*Stated exercise*:
Please reproduce all of the records below word for word, leaving out the pictures.
** start Records for processing **
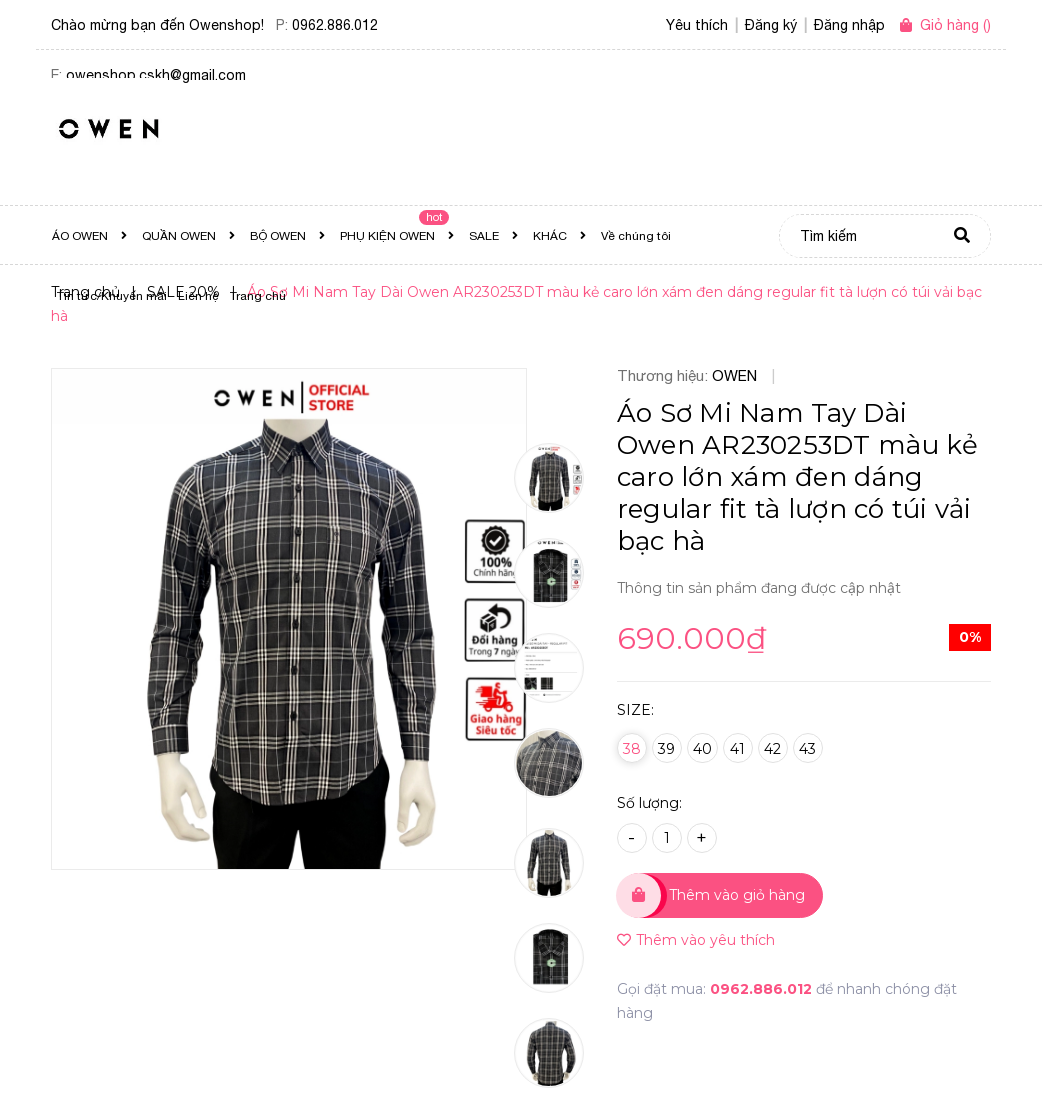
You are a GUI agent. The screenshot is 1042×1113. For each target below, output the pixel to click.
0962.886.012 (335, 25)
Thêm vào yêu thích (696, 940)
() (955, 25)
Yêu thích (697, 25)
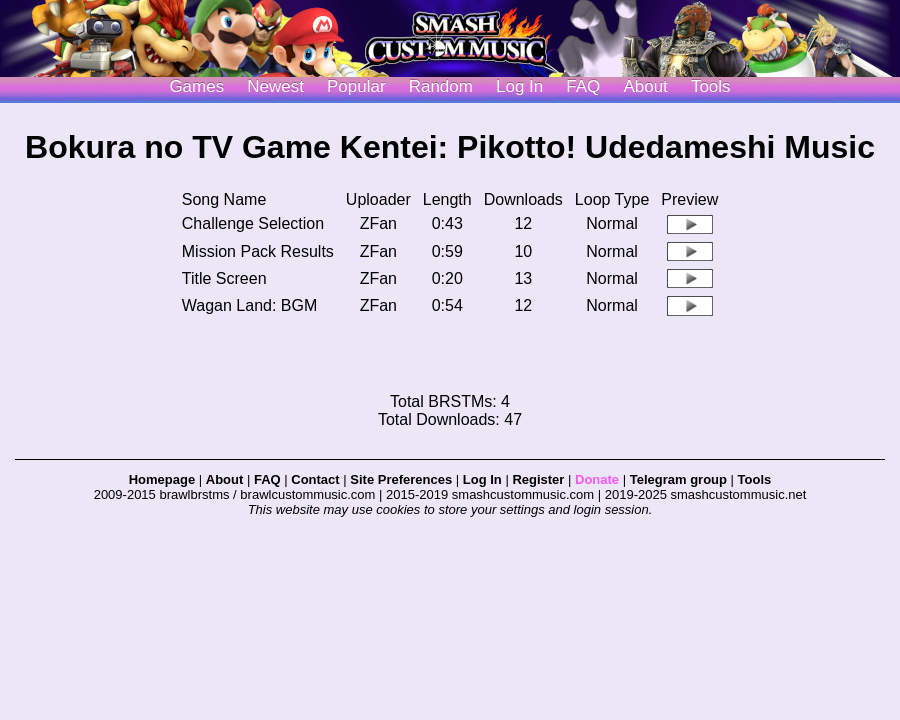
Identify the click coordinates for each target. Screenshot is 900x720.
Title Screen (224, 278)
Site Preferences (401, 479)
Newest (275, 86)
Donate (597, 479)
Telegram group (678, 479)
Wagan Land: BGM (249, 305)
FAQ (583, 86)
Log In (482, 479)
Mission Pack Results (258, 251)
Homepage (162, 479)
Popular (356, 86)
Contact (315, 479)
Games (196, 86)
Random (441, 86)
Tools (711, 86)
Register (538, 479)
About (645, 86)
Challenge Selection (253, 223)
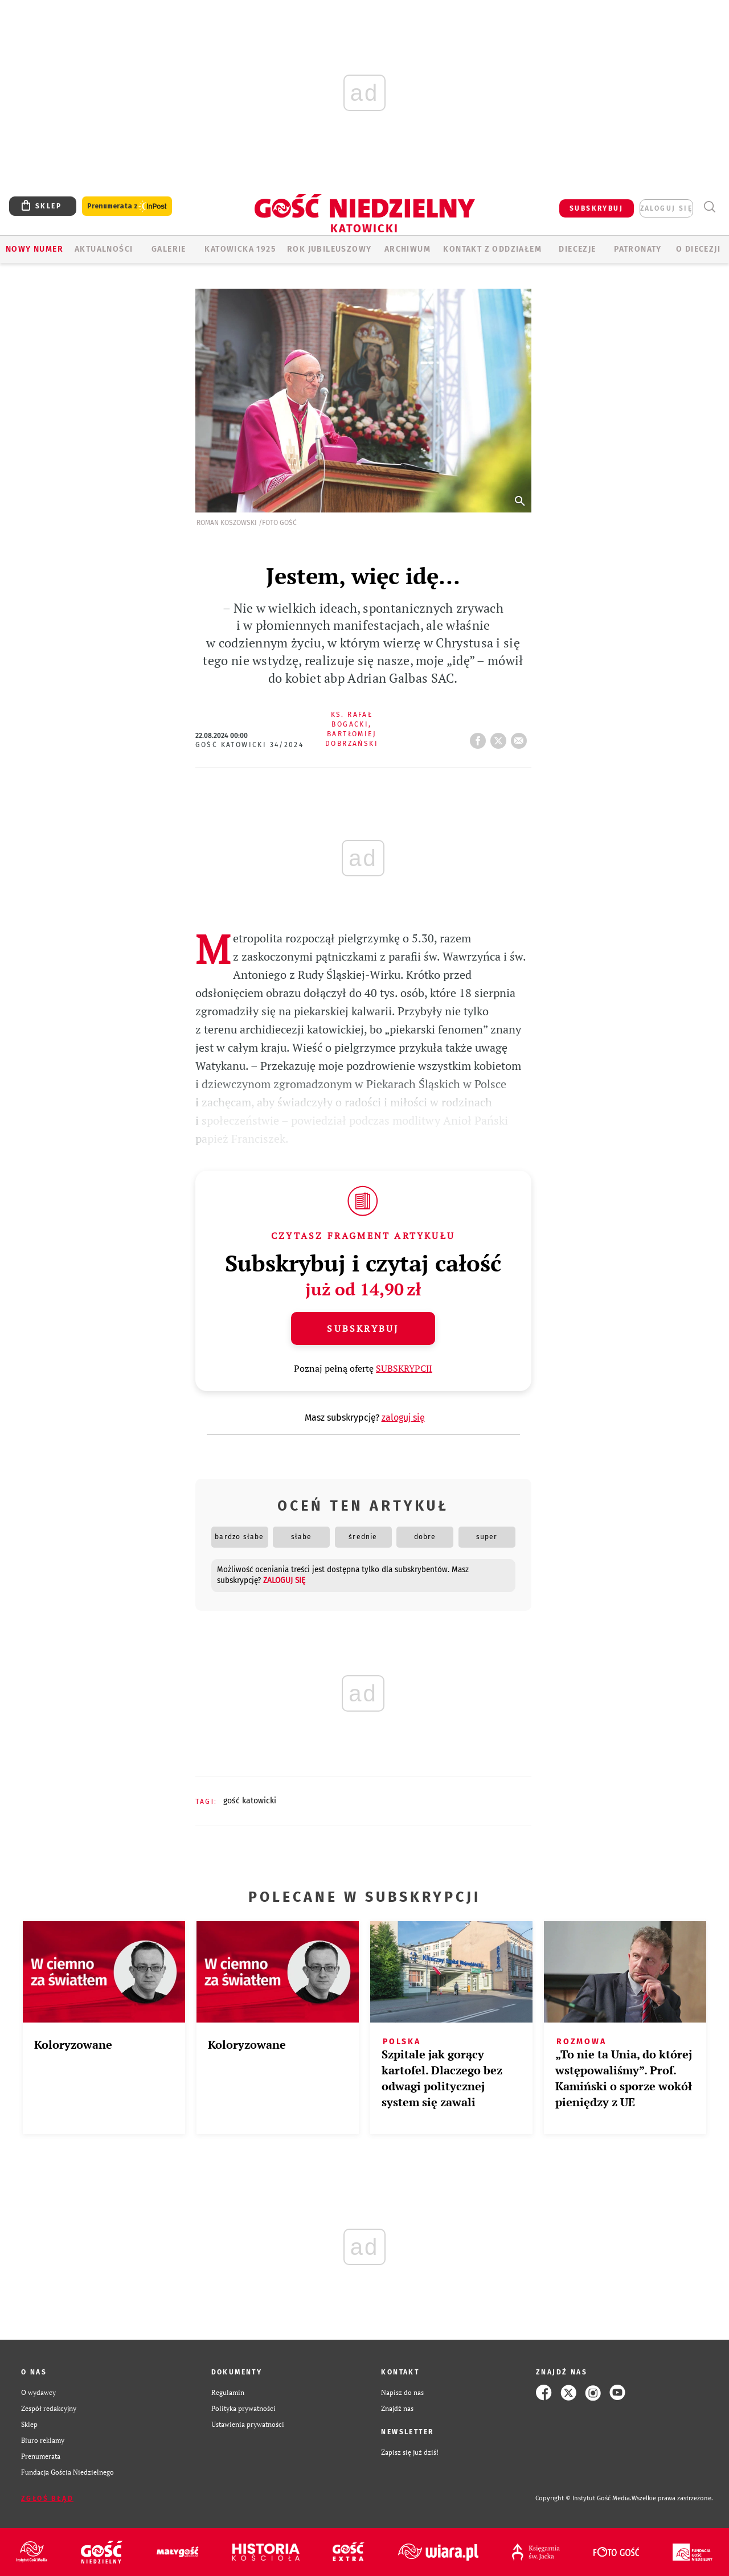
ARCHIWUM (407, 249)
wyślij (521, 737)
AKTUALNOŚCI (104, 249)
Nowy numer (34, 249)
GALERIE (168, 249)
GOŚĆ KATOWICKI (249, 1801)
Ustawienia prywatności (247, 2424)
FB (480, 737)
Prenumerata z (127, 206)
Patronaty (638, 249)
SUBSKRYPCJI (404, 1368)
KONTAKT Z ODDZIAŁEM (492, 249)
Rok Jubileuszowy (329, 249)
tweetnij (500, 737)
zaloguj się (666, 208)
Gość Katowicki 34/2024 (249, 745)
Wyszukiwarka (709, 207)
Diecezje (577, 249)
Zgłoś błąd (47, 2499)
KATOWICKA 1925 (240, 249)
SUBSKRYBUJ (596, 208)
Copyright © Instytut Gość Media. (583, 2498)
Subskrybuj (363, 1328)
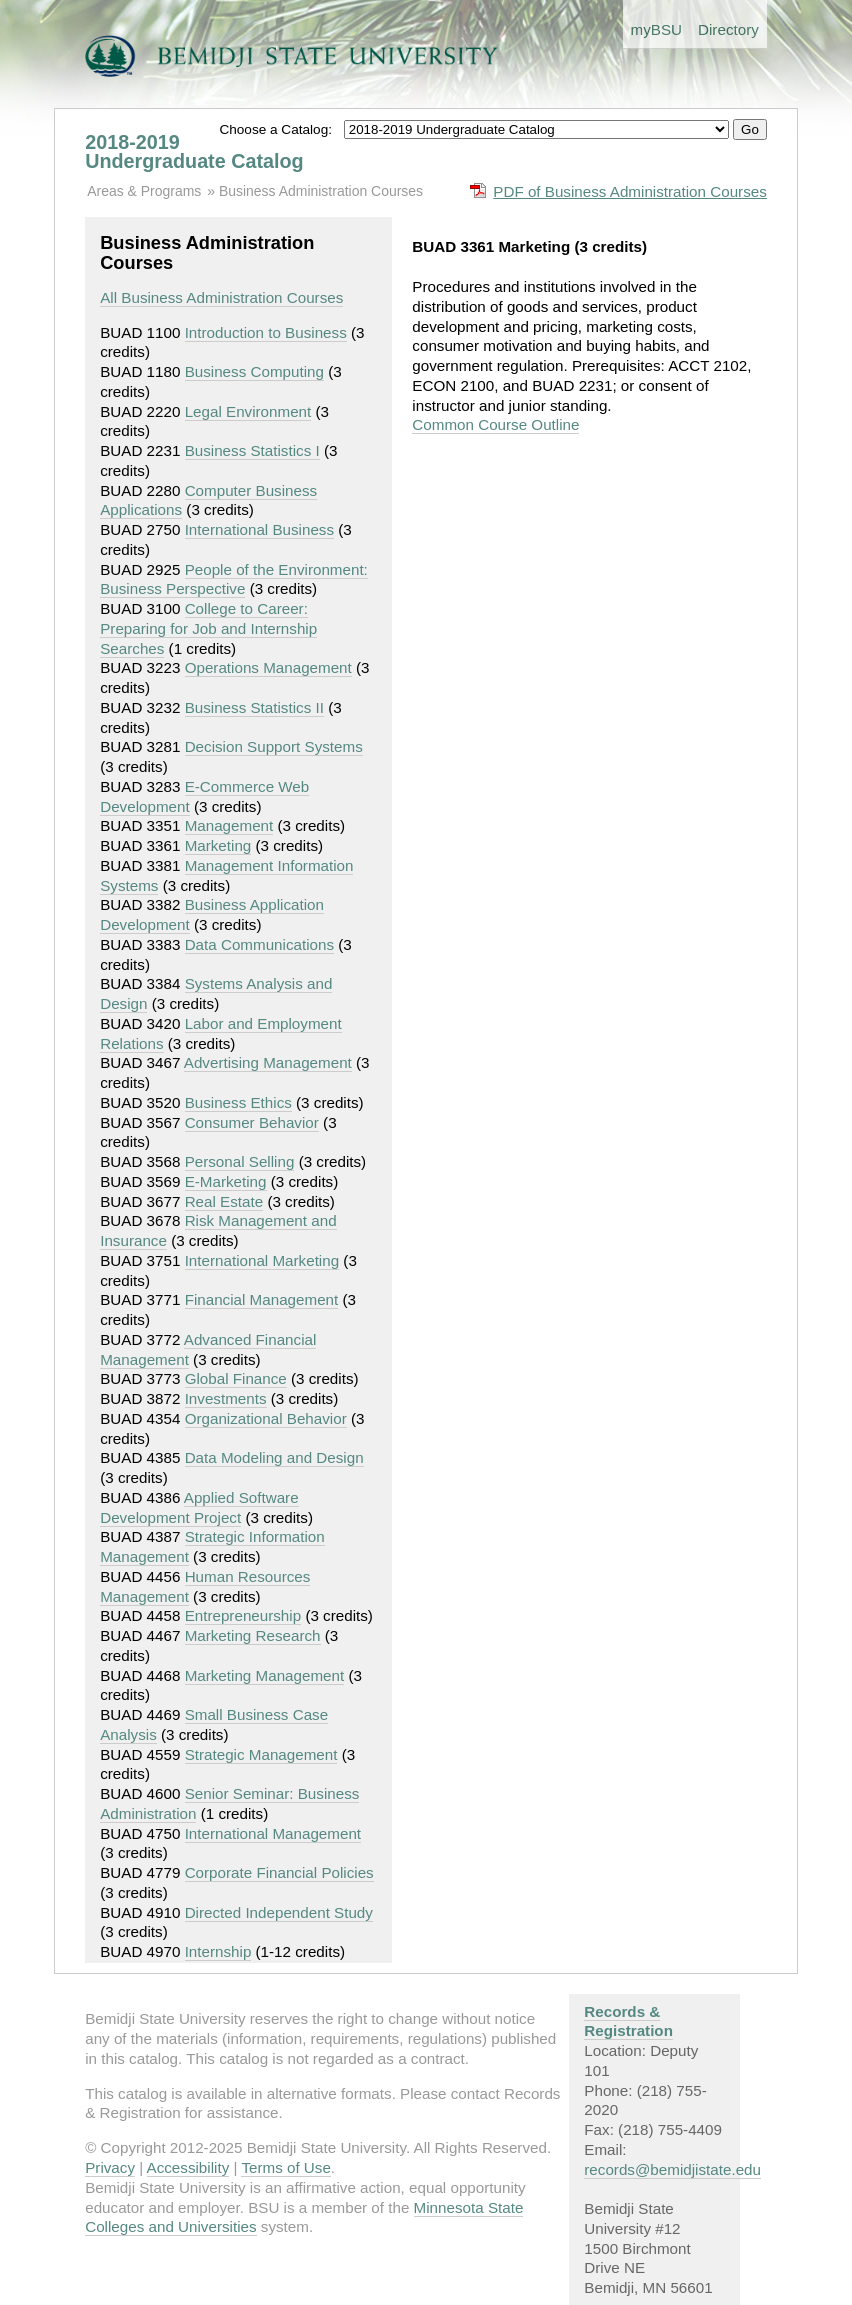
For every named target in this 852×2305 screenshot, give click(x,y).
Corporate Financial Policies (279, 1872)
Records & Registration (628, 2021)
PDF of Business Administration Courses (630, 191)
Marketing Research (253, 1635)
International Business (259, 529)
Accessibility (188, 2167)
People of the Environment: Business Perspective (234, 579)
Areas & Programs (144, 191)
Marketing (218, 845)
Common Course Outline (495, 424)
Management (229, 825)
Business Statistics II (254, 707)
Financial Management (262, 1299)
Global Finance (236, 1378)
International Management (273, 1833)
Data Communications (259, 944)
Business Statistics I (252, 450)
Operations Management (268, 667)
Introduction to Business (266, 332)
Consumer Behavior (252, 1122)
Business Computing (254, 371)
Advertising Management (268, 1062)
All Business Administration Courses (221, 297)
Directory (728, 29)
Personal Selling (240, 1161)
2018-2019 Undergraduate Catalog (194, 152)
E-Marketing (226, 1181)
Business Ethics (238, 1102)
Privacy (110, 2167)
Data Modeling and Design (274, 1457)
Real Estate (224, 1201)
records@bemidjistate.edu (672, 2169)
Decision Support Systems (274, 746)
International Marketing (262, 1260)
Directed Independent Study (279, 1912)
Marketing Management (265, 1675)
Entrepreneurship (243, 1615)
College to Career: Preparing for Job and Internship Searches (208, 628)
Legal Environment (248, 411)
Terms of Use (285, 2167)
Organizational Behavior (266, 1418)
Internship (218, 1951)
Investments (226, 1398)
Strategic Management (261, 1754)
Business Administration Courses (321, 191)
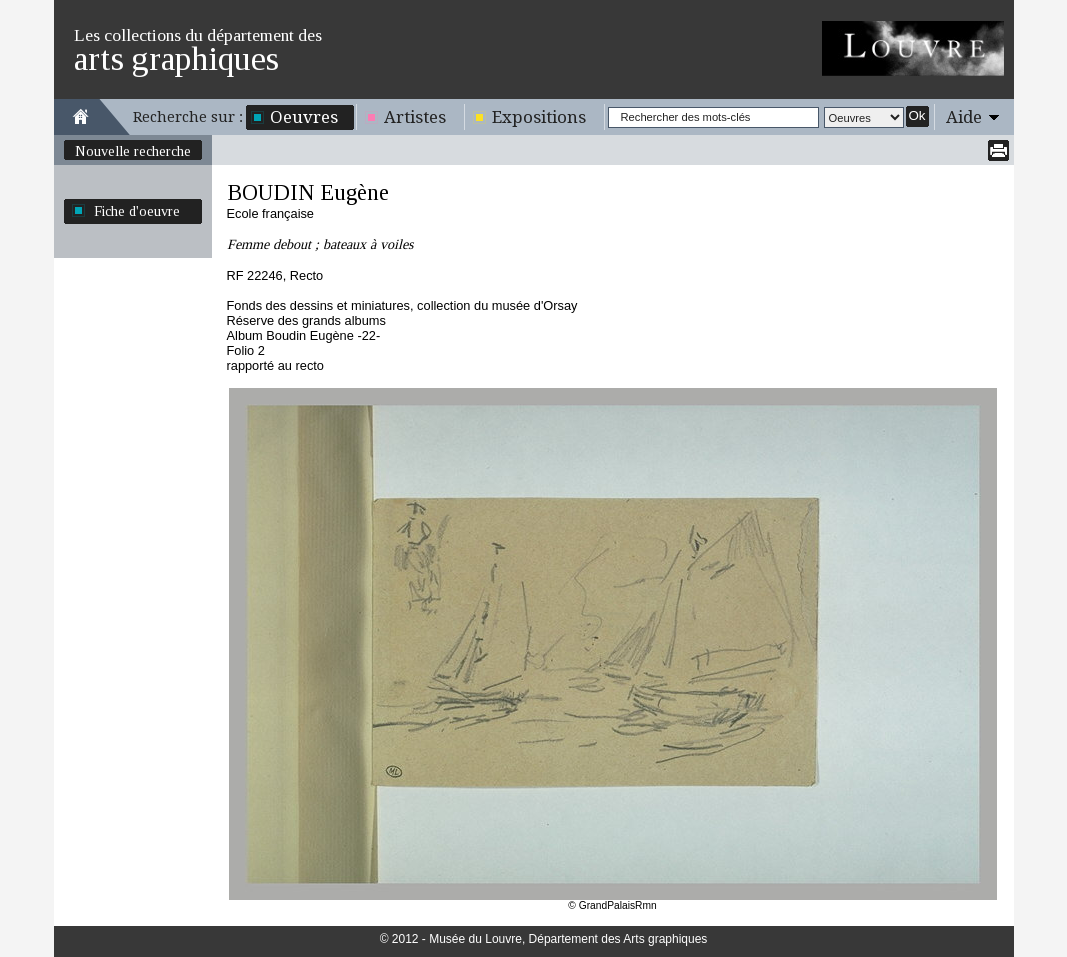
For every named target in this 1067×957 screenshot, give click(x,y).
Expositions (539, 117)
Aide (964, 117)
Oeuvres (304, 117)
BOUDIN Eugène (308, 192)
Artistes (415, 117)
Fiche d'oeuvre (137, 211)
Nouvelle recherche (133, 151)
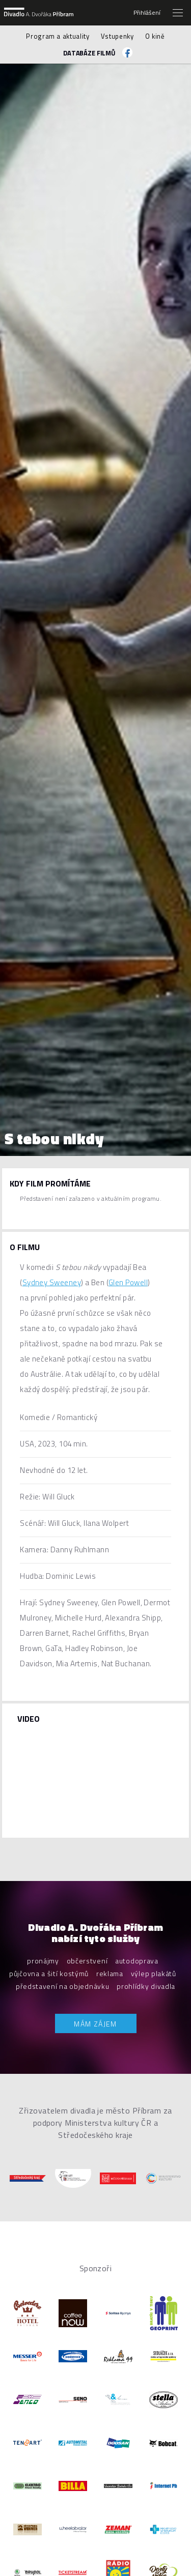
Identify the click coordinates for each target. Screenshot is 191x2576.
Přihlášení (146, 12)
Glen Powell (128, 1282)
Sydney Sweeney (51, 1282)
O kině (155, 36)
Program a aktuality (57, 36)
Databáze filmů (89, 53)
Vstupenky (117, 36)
** end Records for processing **
*Exercise answer*:
You are a GUI agent. The screenshot is 1042×1113. For each target below, output the pixel to click.
0962.886.012 (335, 25)
Thêm vào yêu thích (696, 940)
() (955, 25)
Yêu thích (697, 25)
Identify the click coordinates for each target. Screenshot is 900x720.
Title Screen (224, 278)
Site Preferences (401, 479)
Newest (275, 86)
Donate (597, 479)
Telegram group (678, 479)
Wagan Land: BGM (249, 305)
FAQ (583, 86)
Log In (482, 479)
Mission Pack Results (258, 251)
Homepage (162, 479)
Popular (356, 86)
Contact (315, 479)
Games (196, 86)
Random (441, 86)
Tools (711, 86)
Register (538, 479)
About (645, 86)
Challenge Selection (253, 223)
ARCHIWUM (407, 249)
wyślij (521, 737)
AKTUALNOŚCI (104, 249)
Nowy numer (34, 249)
GALERIE (168, 249)
GOŚĆ KATOWICKI (249, 1801)
Ustawienia prywatności (247, 2424)
FB (480, 737)
Prenumerata z (127, 206)
Patronaty (638, 249)
SUBSKRYPCJI (404, 1368)
KONTAKT Z ODDZIAŁEM (492, 249)
Rok Jubileuszowy (329, 249)
tweetnij (500, 737)
zaloguj się (666, 208)
Gość Katowicki 34/2024 (249, 745)
Wyszukiwarka (709, 207)
Diecezje (577, 249)
Zgłoś błąd (47, 2499)
KATOWICKA 1925 (240, 249)
SUBSKRYBUJ (596, 208)
Copyright © Instytut Gość Media. (583, 2498)
Subskrybuj (363, 1328)
For every named target in this 852×2305 screenshot, give click(x,y).
Corporate Financial Policies (279, 1872)
Records & Registration (628, 2021)
PDF of Business Administration Courses (630, 191)
Marketing Research (253, 1635)
International Business (259, 529)
Accessibility (188, 2167)
People of the Environment: Business Perspective (234, 579)
Areas & Programs (144, 191)
Marketing (218, 845)
Common Course Outline (495, 424)
Management (229, 825)
Business Statistics II (254, 707)
Financial Management (262, 1299)
Global Finance (236, 1378)
International Management (273, 1833)
Data Communications (259, 944)
Business Statistics I (252, 450)
Operations Management (268, 667)
Introduction to Business (266, 332)
Consumer Behavior (252, 1122)
Business Computing (254, 371)
Advertising Management (268, 1062)
All Business Administration Courses (221, 297)
Directory (728, 29)
Personal Selling (240, 1161)
2018-2019 Undergraduate Catalog (194, 152)
E-Marketing (226, 1181)
Business Ethics (238, 1102)
Privacy (110, 2167)
Data Modeling and Design (274, 1457)
Real Estate (224, 1201)
records@bemidjistate.edu (672, 2169)
Decision Support Systems (274, 746)
International Marketing (262, 1260)
Directed Independent Study (279, 1912)
Marketing Management (265, 1675)
Entrepreneurship (243, 1615)
College to Career: Preparing for Job and Internship Searches (208, 628)
Legal Environment (248, 411)
Terms of Use (285, 2167)
Organizational Behavior (266, 1418)
Internship (218, 1951)
Investments (226, 1398)
Strategic Management (261, 1754)
Business Administration Courses (321, 191)
For every named target in this 1067×957 screenshot, give click(x,y).
Expositions (539, 117)
Aide (964, 117)
Oeuvres (304, 117)
BOUDIN Eugène (308, 192)
Artistes (415, 117)
Fiche d'oeuvre (137, 211)
Nouvelle recherche (133, 151)
Identify the click coordinates for each target. Screenshot is 191x2576.
Přihlášení (146, 12)
Glen Powell (128, 1282)
Sydney Sweeney (51, 1282)
O kině (155, 36)
Program a aktuality (57, 36)
Databáze filmů (89, 53)
Vstupenky (117, 36)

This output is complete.